Now, in a field brimming with brilliant potentialities including smashing the gender block that has resulted in the conspicuous absence of women from the post’s illustrious roll call to selecting a son from that much maligned part of England, still reeling from civil war – there maybe a particular brilliance in choosing a sage voice, quite above the fray – but with resounding support.
Though there have been noises in some quarters that the bard is too grand for such a role, we beg to differ, for this lion in winter is not only active, but also eloquent and amusing, as you well know from the last time he wowed audiences in one of your great halls, and lately at that other great British institution, the British Library, for an 80th birthday conversation hosted by the Royal African Society.

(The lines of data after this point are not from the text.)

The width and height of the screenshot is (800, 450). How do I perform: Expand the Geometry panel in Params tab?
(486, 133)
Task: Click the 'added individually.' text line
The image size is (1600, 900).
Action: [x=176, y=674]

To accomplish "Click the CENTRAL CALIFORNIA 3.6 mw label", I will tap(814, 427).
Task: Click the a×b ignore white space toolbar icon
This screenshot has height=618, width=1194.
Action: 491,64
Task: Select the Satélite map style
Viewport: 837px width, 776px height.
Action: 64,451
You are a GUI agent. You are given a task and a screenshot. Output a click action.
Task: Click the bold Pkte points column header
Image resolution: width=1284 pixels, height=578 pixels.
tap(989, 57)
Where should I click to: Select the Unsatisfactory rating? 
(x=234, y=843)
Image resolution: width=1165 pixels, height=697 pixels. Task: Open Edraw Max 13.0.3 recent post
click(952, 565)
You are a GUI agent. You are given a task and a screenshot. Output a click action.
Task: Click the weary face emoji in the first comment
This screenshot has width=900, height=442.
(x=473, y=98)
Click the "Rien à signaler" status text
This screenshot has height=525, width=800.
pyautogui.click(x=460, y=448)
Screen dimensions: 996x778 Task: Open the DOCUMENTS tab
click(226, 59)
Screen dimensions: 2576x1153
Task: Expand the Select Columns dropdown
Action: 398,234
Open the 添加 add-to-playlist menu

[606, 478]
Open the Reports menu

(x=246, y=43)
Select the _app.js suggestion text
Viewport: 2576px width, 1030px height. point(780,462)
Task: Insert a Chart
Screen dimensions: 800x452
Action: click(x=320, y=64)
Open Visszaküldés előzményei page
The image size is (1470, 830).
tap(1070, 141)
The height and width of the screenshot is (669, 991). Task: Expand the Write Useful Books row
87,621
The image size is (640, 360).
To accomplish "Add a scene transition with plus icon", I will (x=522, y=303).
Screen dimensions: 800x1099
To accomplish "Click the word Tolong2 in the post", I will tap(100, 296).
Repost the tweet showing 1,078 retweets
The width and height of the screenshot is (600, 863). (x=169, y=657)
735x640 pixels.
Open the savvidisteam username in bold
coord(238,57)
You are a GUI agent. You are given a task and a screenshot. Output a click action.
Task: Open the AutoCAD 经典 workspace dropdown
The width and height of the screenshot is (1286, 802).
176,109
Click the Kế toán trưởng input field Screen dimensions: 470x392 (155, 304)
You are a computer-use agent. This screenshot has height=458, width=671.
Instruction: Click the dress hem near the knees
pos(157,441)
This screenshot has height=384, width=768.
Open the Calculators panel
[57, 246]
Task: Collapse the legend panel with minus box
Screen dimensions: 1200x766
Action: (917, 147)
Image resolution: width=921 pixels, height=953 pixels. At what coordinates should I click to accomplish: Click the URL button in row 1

As to the mutterings about the non-presentation of a statement of intent – we all know how badly those can go – at least when etched in stone. Plus, perhaps ‘no statement’ is only fitting from the man who famously said “A tiger does not pronounce his tigritude, he pounces” And should there be any doubt of his ability to ‘pounce’ in the poetic sense, perhaps you should read this by the writer Chibundu Onuzo, about Soyinka’s poetic take on the joys of living in England as a black body, circa 1960.
No doubt, you will vote to give ‘Kongi’, as Nigerians affectionately call him a much, much warmer reception in these more enlightened times.
Dele Meiji Fatunla,
For What’s On Africa
Oxford graduates vote to select the next University of Oxford Professor of Poetry this month, the winner will be announced on 19 June.